SOURCE DOCUMENT →
== Segment start ==

The Cat Ate My Gymsuit (1974) is a young adult novel written by Paula Danziger.


Ninth-grader Marcy Lewis is a smart and sensitive girl who nevertheless lacks confidence. Being overweight, she is embarrassed to draw attention to herself, and she is failing gym class due to her reluctance to change clothes in front of the other girls (resulting in numerous creative excuses for why she doesn't have her gym clothes, such as the titular "the cat ate my gymsuit"). Her verbally abusive father Martin belittles and criticizes the entire family, while her nervous mother Lily encourages her daughter to ignore his behavior and try not to set him off, leading to Marcy's inability to talk about how she really feels.

When her English teacher leaves his job, Marcy's English class receives a new teacher, Ms. Finney. Ms. Finney is a creative and challenging free-thinker who encourages the class to analyze their emotional reactions, leading them to create a school club called Smedley, where they are encouraged to consider not only their feelings, but those of others. Through Smedley, Marcy begins to make new friends and starts to learn to stand up for how she feels. However, her father dislikes Marcy's new assertiveness, while the school administration dislikes Ms. Finney's unorthodox teaching style. Finally, Ms. Finney is dismissed on the grounds that she refuses to say the Pledge of Allegiance.

Marcy and her friends from Smedley start a protest against Ms. Finney's dismissal until the principal, Mr. Stone, suspends the whole group. To Marcy's surprise, her mother, who is the president of the PTA, takes Marcy's side against both the school administration and Marcy's father, who is furious that Marcy got herself suspended for what, to him, seems a trivial reason. The entire school--students, parents, and administration alike--are divided over Ms. Finney's firing, with the parents forcing their children to end friendships with each other over the disagreement. The children, however, refuse to go along with this.

== Segment end ==

STORED DATA →
== Segment start ==

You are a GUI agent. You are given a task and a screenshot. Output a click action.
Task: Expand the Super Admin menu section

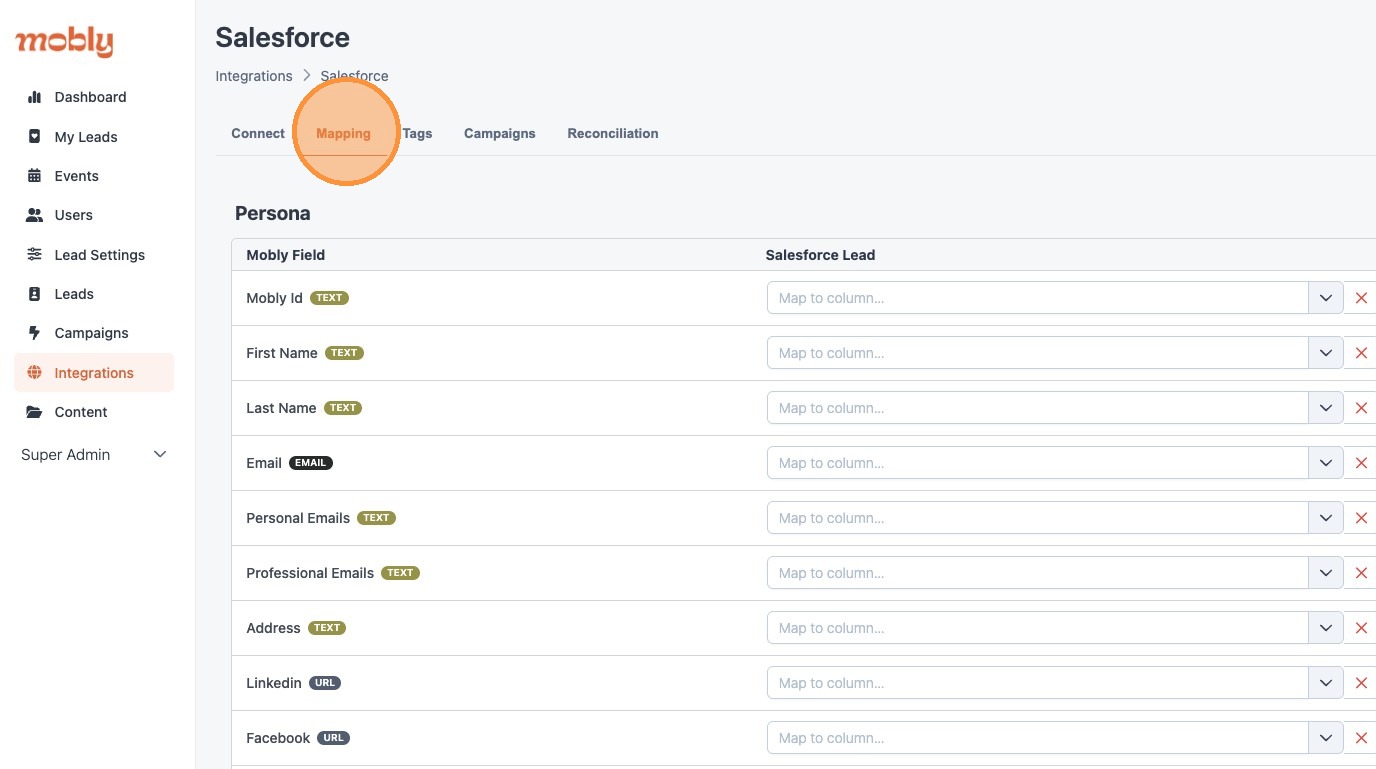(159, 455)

== Segment end ==
== Segment start ==

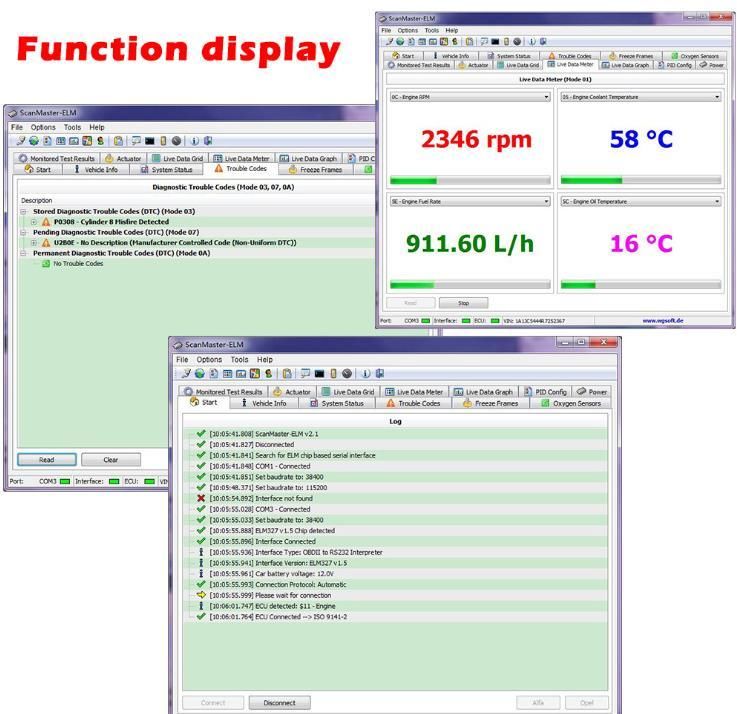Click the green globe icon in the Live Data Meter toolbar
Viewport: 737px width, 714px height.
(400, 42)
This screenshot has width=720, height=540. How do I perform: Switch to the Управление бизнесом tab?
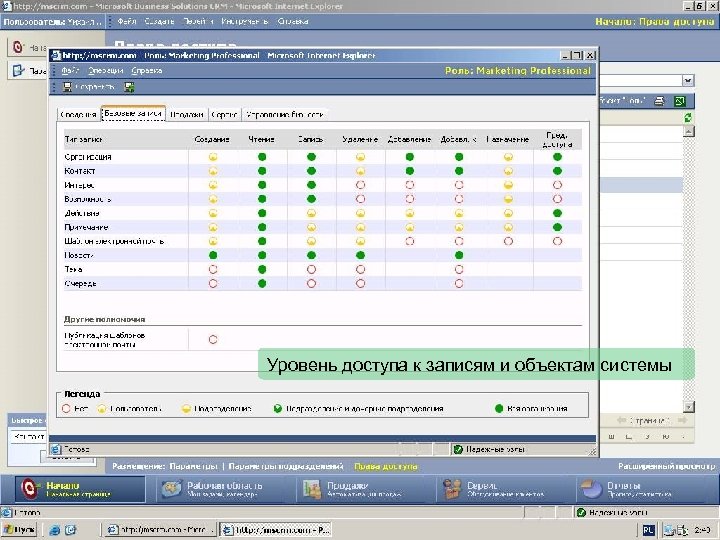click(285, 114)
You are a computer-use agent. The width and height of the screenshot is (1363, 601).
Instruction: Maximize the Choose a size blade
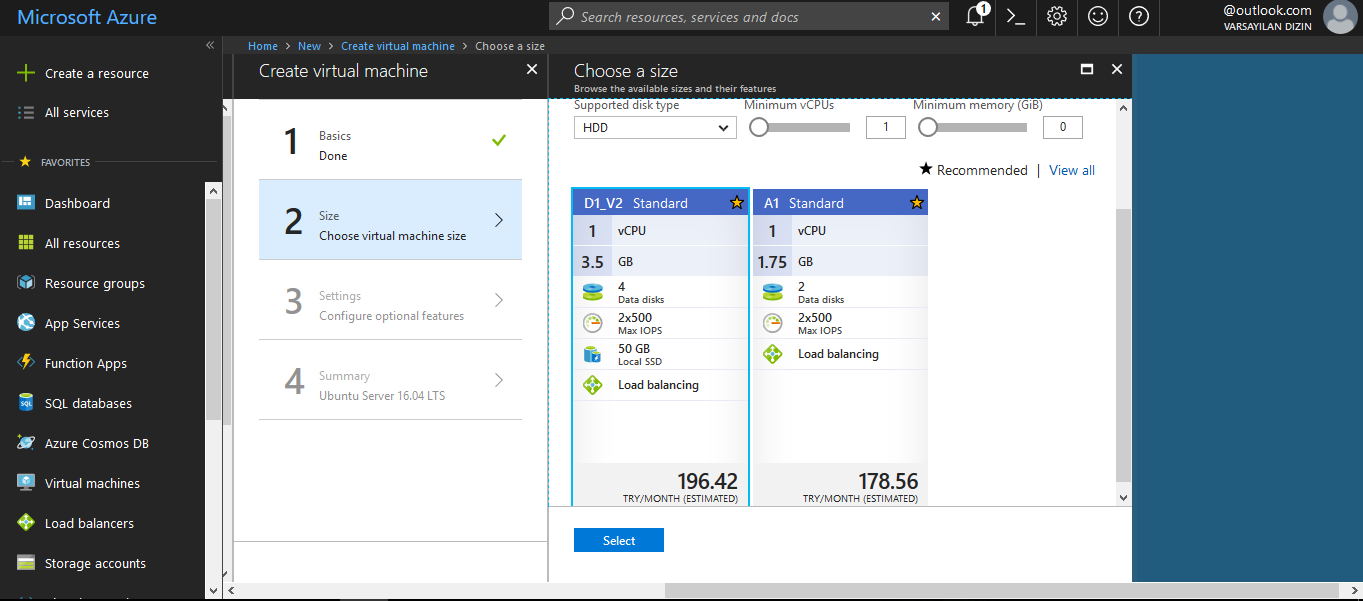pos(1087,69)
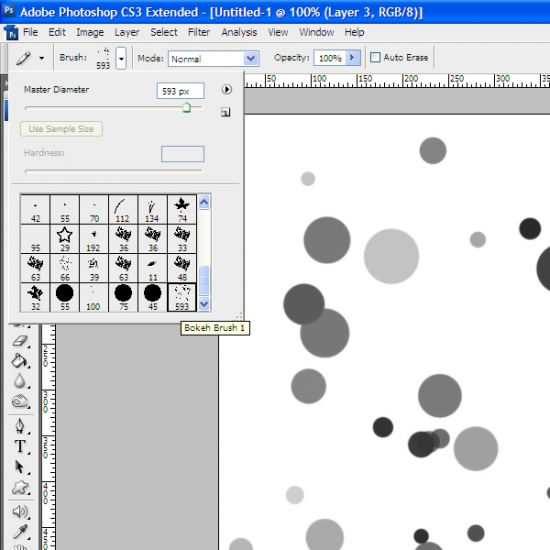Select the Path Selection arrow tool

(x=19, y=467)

== Segment end ==
== Segment start ==

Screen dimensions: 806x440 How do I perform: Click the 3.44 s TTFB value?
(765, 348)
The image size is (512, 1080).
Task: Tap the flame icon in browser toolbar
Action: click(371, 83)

== Segment end ==

PROBLEMS TO SOLVE →
**A.** Summarize the passage about the novel The Cat Ate My Gymsuit in two sentences.
**B.** Carry on the passage about the novel The Cat Ate My Gymsuit, beginning after its final sentence.
The lines have no connection to the passage about The Cat Ate My Gymsuit.

ANSWERS BY ITEM NUMBER →
**A.** The Cat Ate My Gymsuit, a 1974 young adult novel by Paula Danziger, follows overweight ninth-grader Marcy Lewis, who dodges gym class with creative excuses and cannot say how she feels because of her verbally abusive father. Her new English teacher, Ms. Finney, helps her find friends and confidence through the Smedley club, but when Ms. Finney is dismissed for refusing to say the Pledge of Allegiance, Marcy and her friends protest and are suspended, and the whole school divides over the firing.

**B.**
Ms. Finney brings a legal case against her firing, with some of her former students speaking in her defense in court. The court determines that the school administration had no legal grounds to fire her, because it is unconstitutional to force her to recite the Pledge. The school board reluctantly reinstates her, but Ms. Finney, realising that her return would only continue to divide the community, declines to return. Marcy and her friends feel betrayed, but come to understand her reasons. The class gets a new, more conventional English teacher, and Ms. Finney finds a new job as a therapist elsewhere.

In the aftermath, Marcy comes to the conclusion that she and her father are simply too different to ever be close, and that while she can never change her father, she can continue to try to change herself. Her mother also learns this lesson and decides to take night classes at the local college in order to improve and fulfill herself. Marcy finds that the friends she made during their struggle to save Ms. Finney continue to be supportive, and she is even surprised to learn that the crush she has on one of the boys is requited.


The most recent edition of the book has an afterword by Danziger explaining why she initially wrote the book and why it is still relevant today.

The title of the book comes from one of the many excuses Marcy offers to her gym teacher, named Ms. Schmidt, but she called her just Schmidt, such as "the cat ate my gymsuit" to get out of physical education classes.


Followed by There's a Bat in Bunk Five.